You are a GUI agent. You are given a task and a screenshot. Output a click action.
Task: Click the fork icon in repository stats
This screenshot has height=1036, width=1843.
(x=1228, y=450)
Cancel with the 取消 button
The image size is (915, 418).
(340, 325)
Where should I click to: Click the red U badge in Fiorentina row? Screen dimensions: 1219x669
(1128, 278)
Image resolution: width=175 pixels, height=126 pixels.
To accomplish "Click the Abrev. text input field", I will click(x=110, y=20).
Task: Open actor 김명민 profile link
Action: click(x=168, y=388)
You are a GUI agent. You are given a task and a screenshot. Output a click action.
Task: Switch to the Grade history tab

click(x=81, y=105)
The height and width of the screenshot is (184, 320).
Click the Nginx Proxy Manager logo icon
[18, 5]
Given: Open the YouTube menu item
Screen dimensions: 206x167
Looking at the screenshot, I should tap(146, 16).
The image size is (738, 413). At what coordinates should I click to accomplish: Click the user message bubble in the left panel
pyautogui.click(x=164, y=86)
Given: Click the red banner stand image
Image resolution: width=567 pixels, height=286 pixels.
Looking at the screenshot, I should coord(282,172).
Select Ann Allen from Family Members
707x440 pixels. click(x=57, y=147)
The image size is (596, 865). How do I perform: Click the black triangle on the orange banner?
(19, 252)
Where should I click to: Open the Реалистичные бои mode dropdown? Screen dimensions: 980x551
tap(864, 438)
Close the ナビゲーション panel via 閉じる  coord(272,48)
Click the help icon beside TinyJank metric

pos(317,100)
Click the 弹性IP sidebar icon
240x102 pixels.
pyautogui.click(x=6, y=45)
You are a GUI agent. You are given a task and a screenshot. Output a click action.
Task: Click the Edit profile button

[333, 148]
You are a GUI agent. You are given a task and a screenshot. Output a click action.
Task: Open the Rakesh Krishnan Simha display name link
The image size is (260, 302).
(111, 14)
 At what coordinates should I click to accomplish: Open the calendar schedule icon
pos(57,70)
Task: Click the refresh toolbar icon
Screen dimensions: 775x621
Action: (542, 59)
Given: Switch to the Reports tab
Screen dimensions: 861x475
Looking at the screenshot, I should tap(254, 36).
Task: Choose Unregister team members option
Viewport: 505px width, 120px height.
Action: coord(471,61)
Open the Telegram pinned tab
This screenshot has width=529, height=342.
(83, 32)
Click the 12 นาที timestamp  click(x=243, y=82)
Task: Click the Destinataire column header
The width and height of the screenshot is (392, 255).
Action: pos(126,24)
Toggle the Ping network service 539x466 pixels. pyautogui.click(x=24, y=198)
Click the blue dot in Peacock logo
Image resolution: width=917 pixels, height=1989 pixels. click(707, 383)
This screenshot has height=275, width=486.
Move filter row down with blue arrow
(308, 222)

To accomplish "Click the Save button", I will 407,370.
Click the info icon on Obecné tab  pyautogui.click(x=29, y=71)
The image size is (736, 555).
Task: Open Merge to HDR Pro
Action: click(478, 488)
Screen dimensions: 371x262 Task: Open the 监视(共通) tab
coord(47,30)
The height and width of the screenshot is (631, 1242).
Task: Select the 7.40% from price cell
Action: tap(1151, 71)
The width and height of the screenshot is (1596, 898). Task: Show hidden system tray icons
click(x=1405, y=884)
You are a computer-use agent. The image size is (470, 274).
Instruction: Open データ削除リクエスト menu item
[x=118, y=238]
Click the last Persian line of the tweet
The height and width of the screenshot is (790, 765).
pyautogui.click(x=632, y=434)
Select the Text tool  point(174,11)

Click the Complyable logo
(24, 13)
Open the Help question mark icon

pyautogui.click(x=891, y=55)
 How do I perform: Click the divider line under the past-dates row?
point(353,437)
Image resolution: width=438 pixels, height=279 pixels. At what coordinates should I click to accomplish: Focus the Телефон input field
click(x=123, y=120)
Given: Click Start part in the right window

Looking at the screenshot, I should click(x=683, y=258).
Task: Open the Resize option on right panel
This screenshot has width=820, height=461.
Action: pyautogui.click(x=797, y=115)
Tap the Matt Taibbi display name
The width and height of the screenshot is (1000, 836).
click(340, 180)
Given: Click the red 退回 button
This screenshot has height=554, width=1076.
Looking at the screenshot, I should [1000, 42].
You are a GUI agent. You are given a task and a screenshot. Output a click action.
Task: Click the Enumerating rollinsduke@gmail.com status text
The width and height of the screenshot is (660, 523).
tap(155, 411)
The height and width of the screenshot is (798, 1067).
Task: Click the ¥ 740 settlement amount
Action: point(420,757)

○ ○ ○

# [TASK REQUIREMENTS]
Could you return all lines from the data above that contain the string "option"?

# [ANSWER TO THE EXERCISE]
Task: Choose Unregister team members option
Task: Open the Resize option on right panel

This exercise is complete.